Text to read ▸
A Lesson For Life – The 1999 Sunscreen Song (from “Advice, like youth, probably just wasted on the young” by Mary Schmich)

Published on July th, 2009

Some of you will remember the 1999 “Sunscreen Song” released by Baz Luhrmann, officially entitled “Everybody’s Free (To Wear Sunscreen)”.

For those of you that don’t remember, Luhrmann was the director of the 1996 film adaptation of William Shakespeare’s Romeo & Juliet, starring Leonardo DiCaprio, Claire Danes, Pete Postlethwaite, Harold Perrineau Jr (Michael from Lost), and an impressive supporting & cameo cast.

The lyrics for the song came from an essay entitled “Advice, like youth, probably just wasted on the young” by Mary Schmich, and published in June 1997 in Schmich’s Chicago Tribune column.  The music was taken from a track on Luhrmann’s Romeo & Juliet soundtrack, using Quindon Tarver’s version of “Everybody’s Free”.  Tarver also recorded a version of Prince’s “When Doves Cry”.

Word and element location rows ▸

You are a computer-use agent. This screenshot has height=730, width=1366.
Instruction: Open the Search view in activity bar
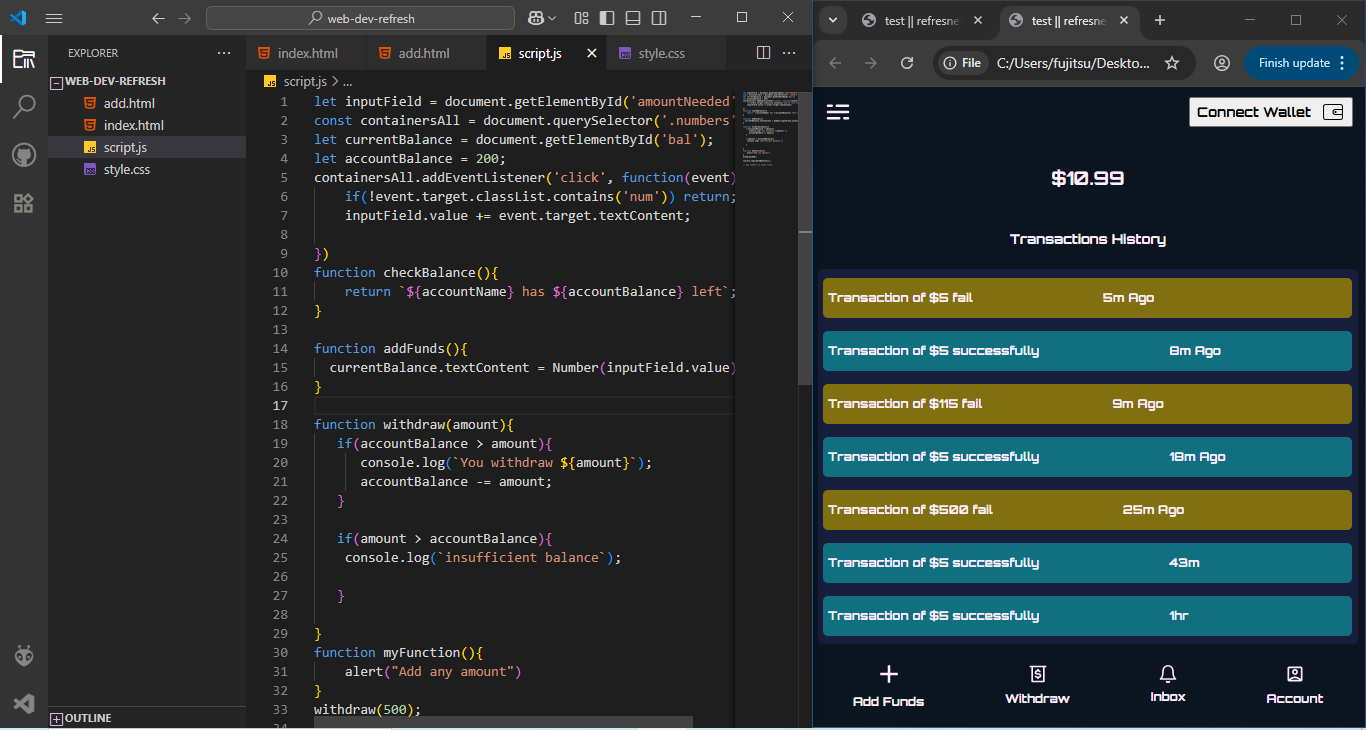[x=24, y=107]
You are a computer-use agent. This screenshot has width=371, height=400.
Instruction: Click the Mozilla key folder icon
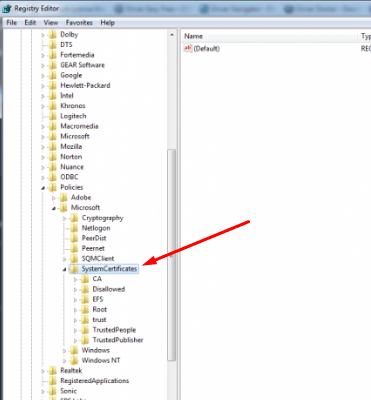click(x=53, y=147)
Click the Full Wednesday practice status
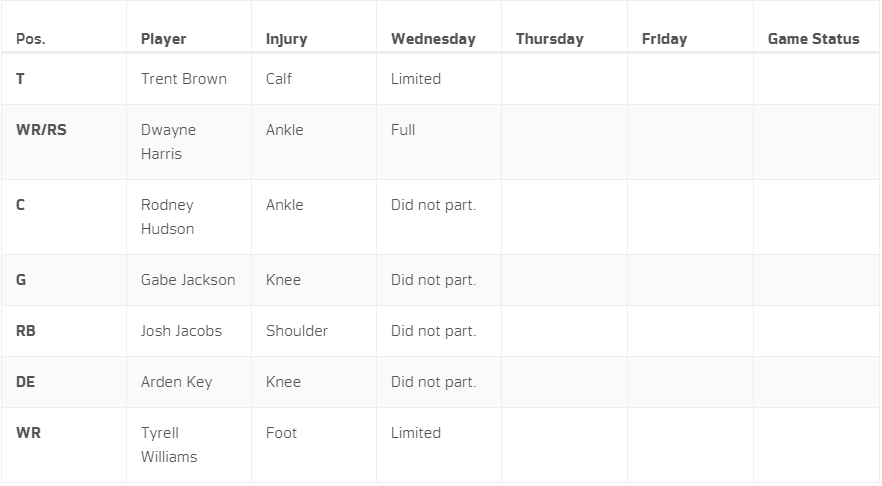Screen dimensions: 882x486 click(403, 130)
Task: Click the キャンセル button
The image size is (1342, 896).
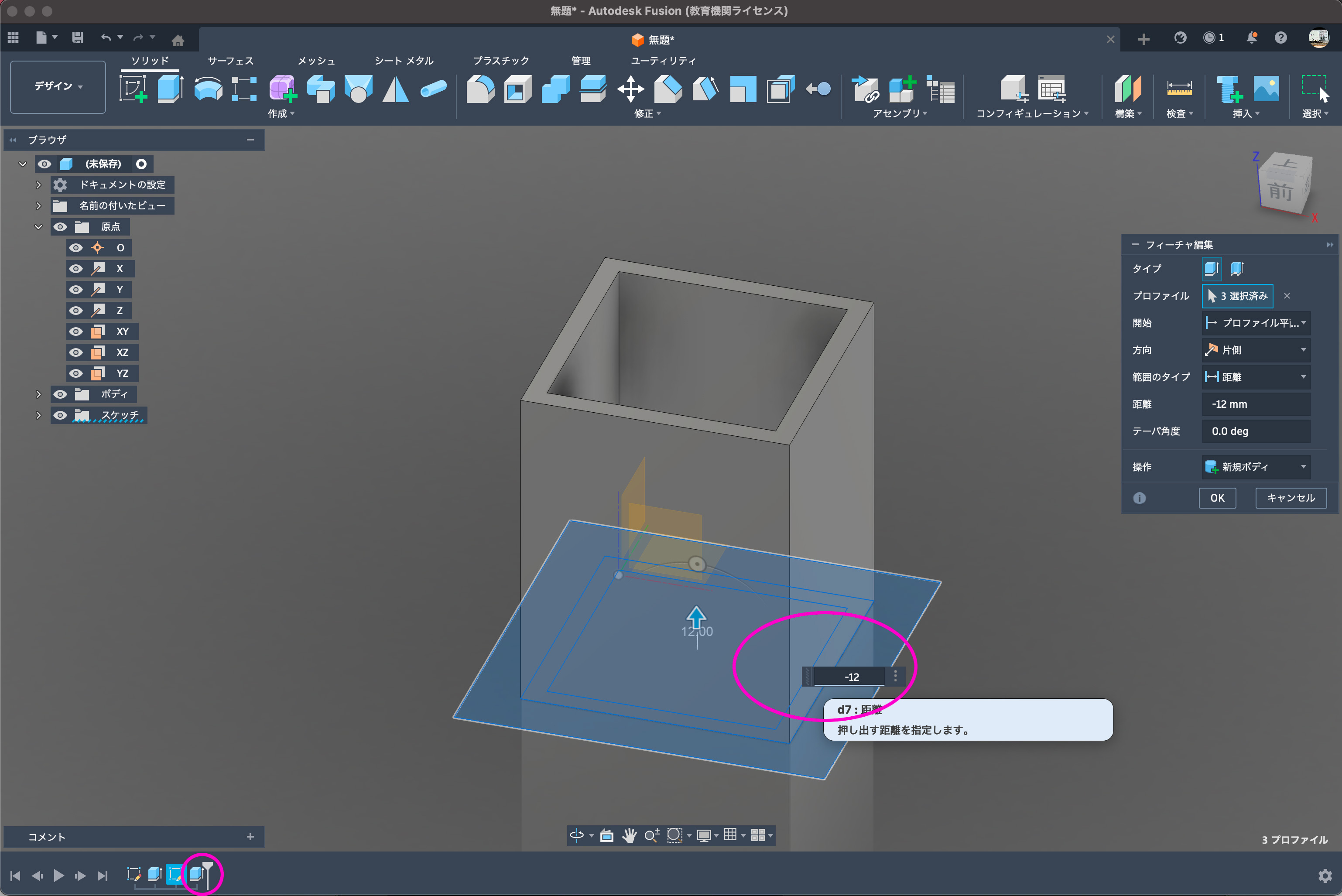Action: coord(1291,498)
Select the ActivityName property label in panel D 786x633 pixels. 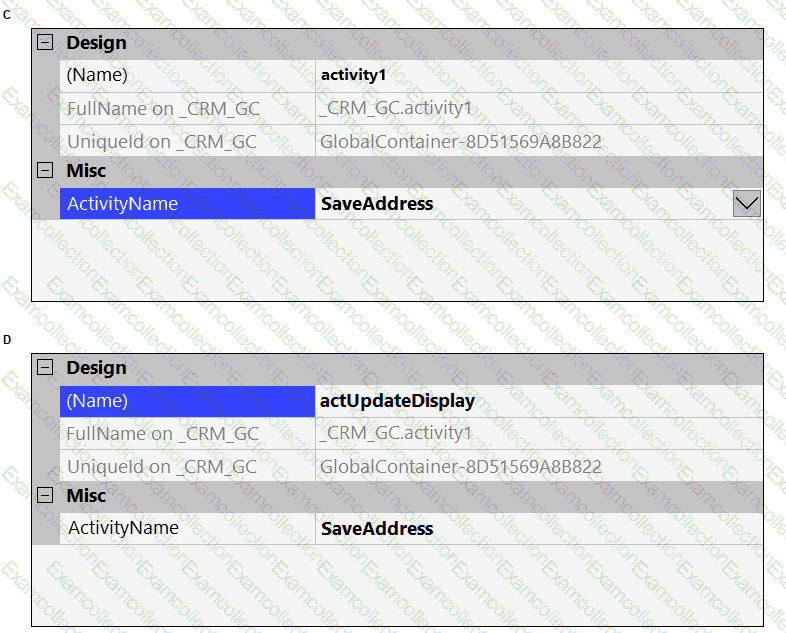pos(123,528)
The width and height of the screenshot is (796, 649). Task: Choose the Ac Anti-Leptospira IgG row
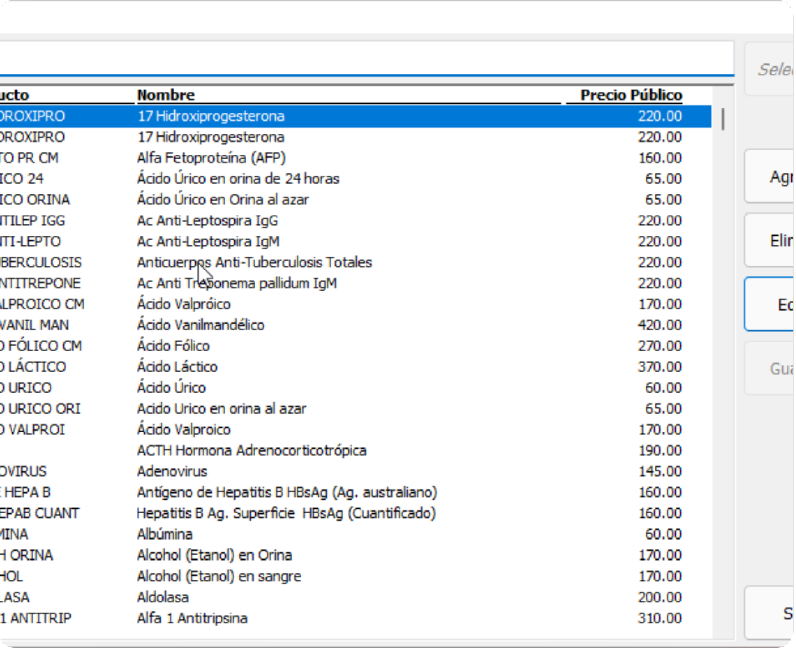tap(207, 221)
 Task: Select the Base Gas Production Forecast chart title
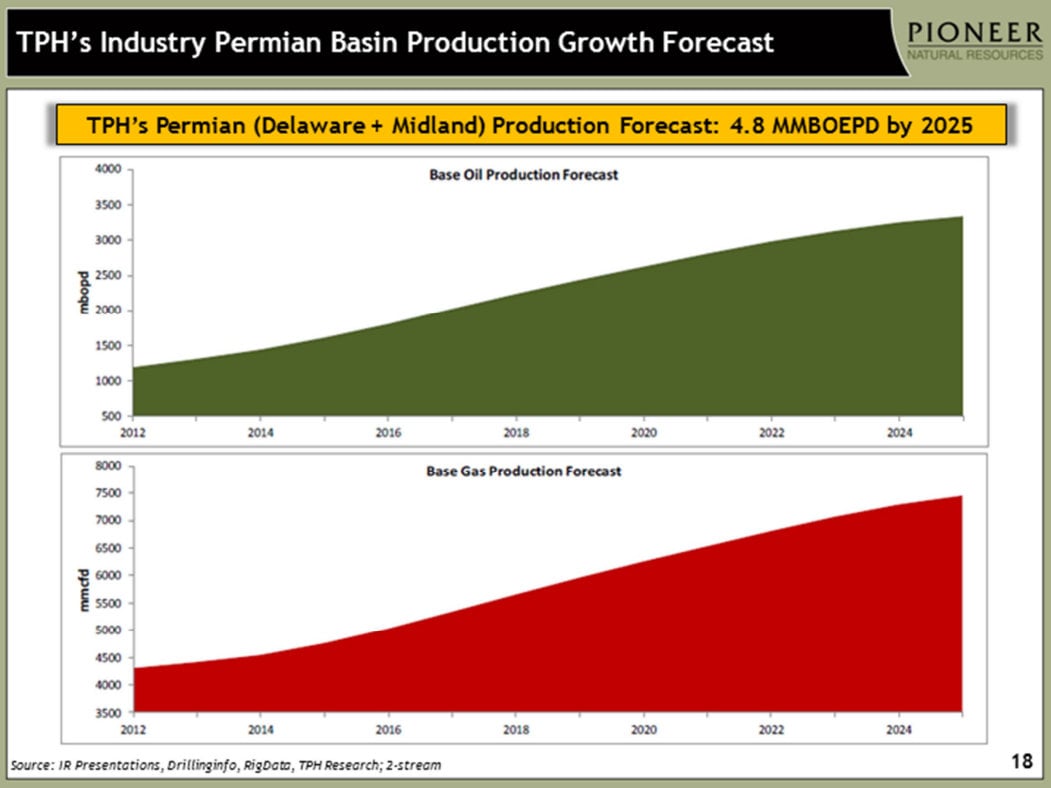[518, 471]
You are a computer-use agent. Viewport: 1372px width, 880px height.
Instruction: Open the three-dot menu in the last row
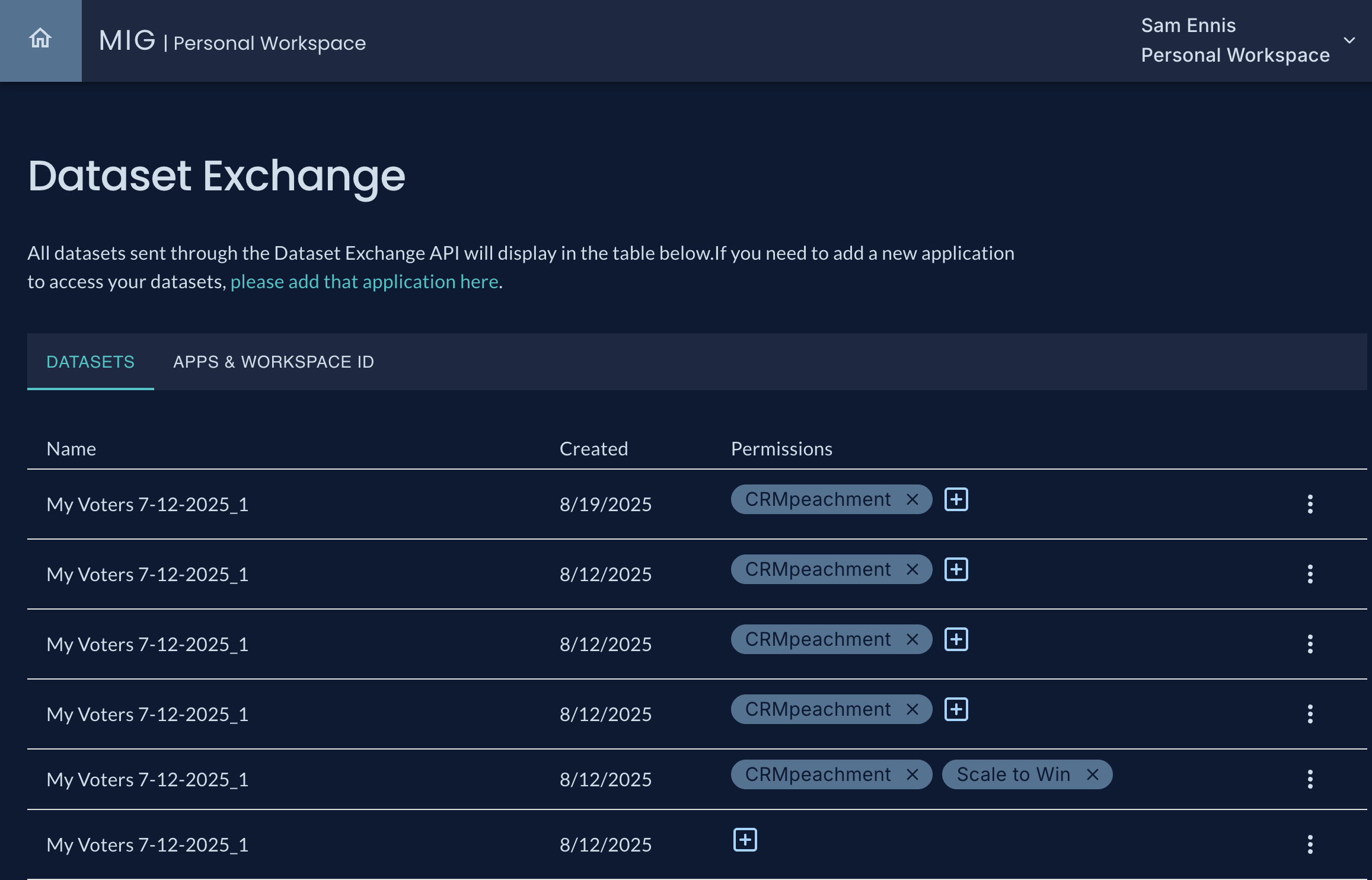1310,844
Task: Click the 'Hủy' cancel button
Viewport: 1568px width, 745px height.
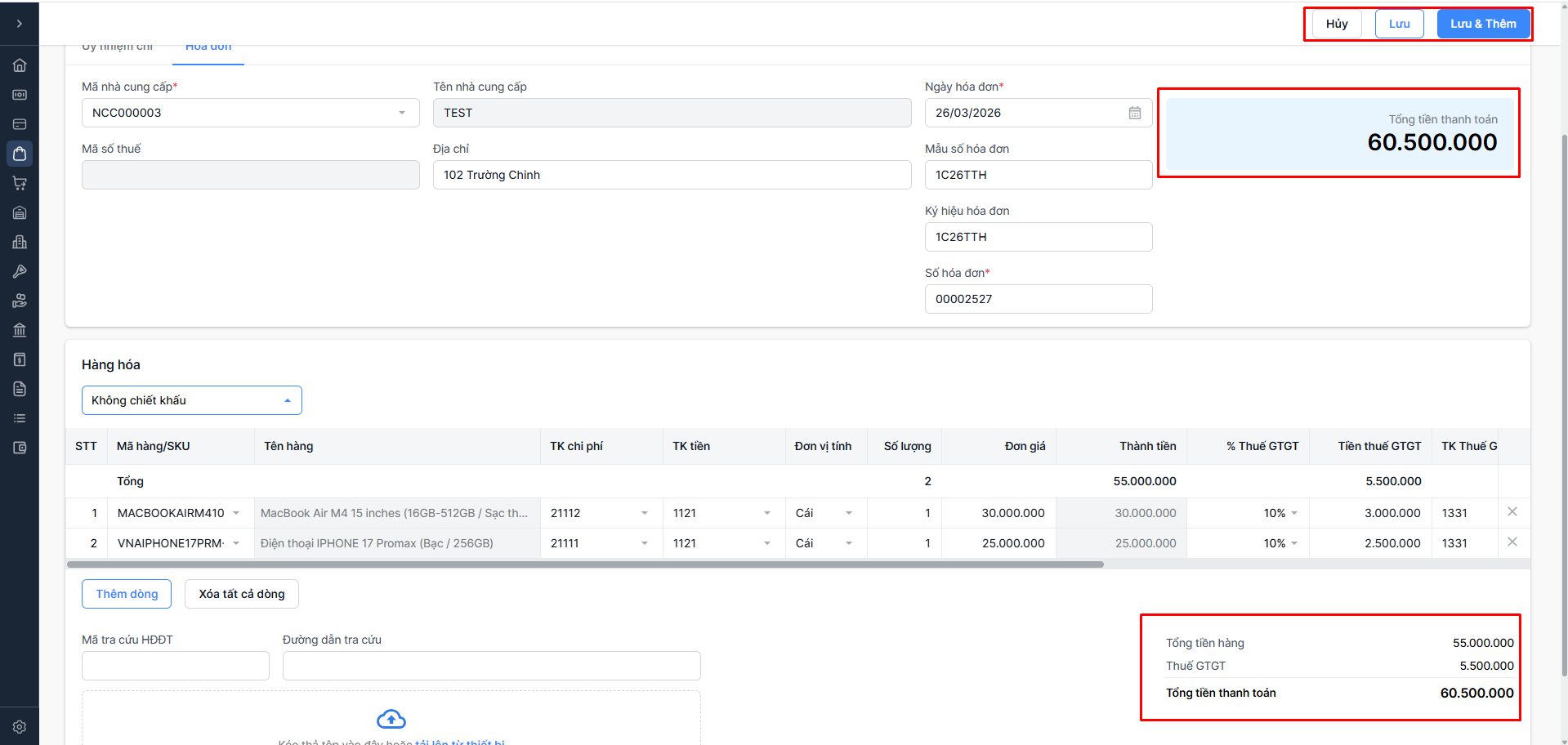Action: pyautogui.click(x=1337, y=24)
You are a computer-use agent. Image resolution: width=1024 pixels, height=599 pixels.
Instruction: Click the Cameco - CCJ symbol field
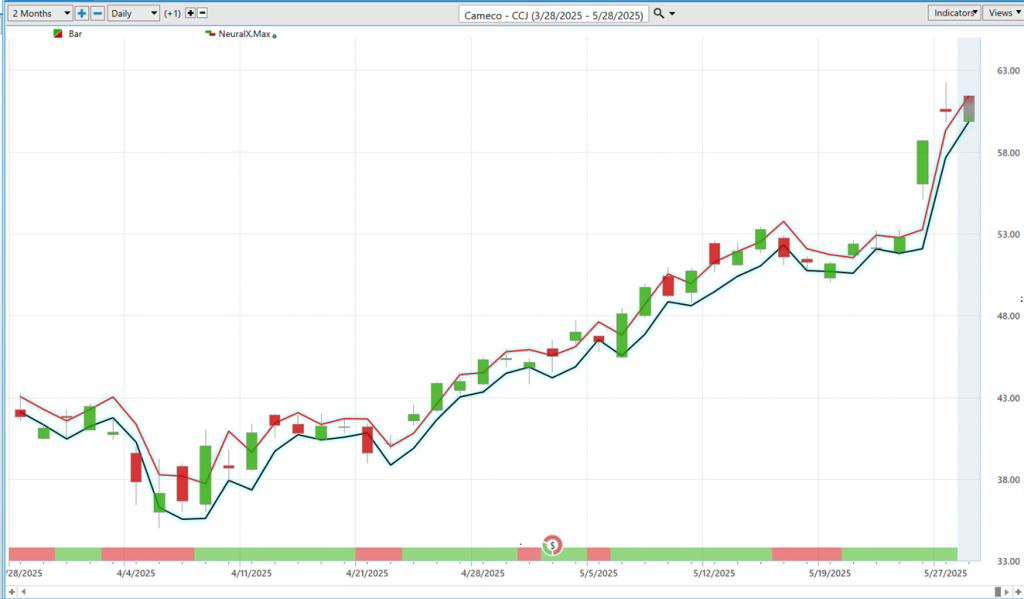click(x=554, y=14)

Exercise tasks ▸
[1] In the article about the Sunscreen Song, in which newspaper did Mary Schmich's essay first appear?
[2] Write a continuation of the article about the Sunscreen Song, picking up right after its final sentence.

Task responses ▸
[1] The Chicago Tribune.

[2]
The Song

Here’s the song all the fuss is about.  It’s good to listen to the words, or better still watch the video, follow the pictures, then have a read over the lyrics below and properly digest them.

This song was the key factor to me first becoming interested and consciously aware of positive thinking and the benfits of a good mental approach.

Lyrics to the essay/song

Ladies and gentlemen of the class of ’99: Wear sunscreen.

If I could offer you only one tip for the future, sunscreen would be it. The long term benefits of sunscreen have been proved by scientists, whereas the rest of my advice has no basis more reliable than my own meandering experience. I will dispense this advice now.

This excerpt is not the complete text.